Re: Add LZ4 compression in pg_dump

From: Justin Pryzby <pryzby(at)telsasoft(dot)com>
To: gkokolatos(at)pm(dot)me
Cc: Michael Paquier <michael(at)paquier(dot)xyz>, Tomas Vondra <tomas(dot)vondra(at)enterprisedb(dot)com>, pgsql-hackers(at)lists(dot)postgresql(dot)org, Rachel Heaton <rachelmheaton(at)gmail(dot)com>
Subject: Re: Add LZ4 compression in pg_dump
Date: 2023-01-27 17:23:20
Message-ID: 20230127172320.GZ22427@telsasoft.com
Views: Raw Message | Whole Thread | Download mbox | Resend email
Thread:
Lists: pgsql-hackers

On Thu, Jan 26, 2023 at 12:22:45PM -0600, Justin Pryzby wrote:
> That commit also added this to pg-dump.c:
>
> + case PG_COMPRESSION_ZSTD:
> + pg_fatal("compression with %s is not yet supported", "ZSTD");
> + break;
> + case PG_COMPRESSION_LZ4:
> + pg_fatal("compression with %s is not yet supported", "LZ4");
> + break;
>
> In 002, that could be simplified by re-using the supports_compression()
> function. (And maybe the same in WriteDataToArchive()?)

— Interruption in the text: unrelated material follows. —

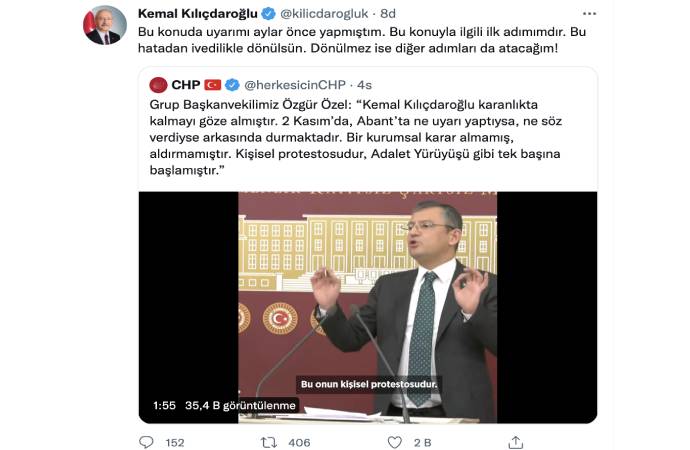The height and width of the screenshot is (450, 690).
Task: Click the share upload icon
Action: tap(516, 442)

The first patch aims to minimize references to ".gz" and "GZIP" and
ZLIB. pg_backup_directory.c comments still refers to ".gz". I think
the patch should ideally change to refer to "the compressed file
extension" (similar to compress_io.c), avoiding the need to update it
later.

I think the file extension stuff could be generalized, so it doesn't
need to be updated in multiple places (pg_backup_directory.c and
compress_io.c). Maybe it's useful to add a function to return the
extension of a given compression method. It could go in compression.c,
and be useful in basebackup.

For the 2nd patch:

I might be in the minority, but I still think some references to "gzip"
should say "zlib":

+} GzipCompressorState;
+
+/* Private routines that support gzip compressed data I/O */
+static void
+DeflateCompressorGzip(ArchiveHandle *AH, CompressorState *cs, bool flush)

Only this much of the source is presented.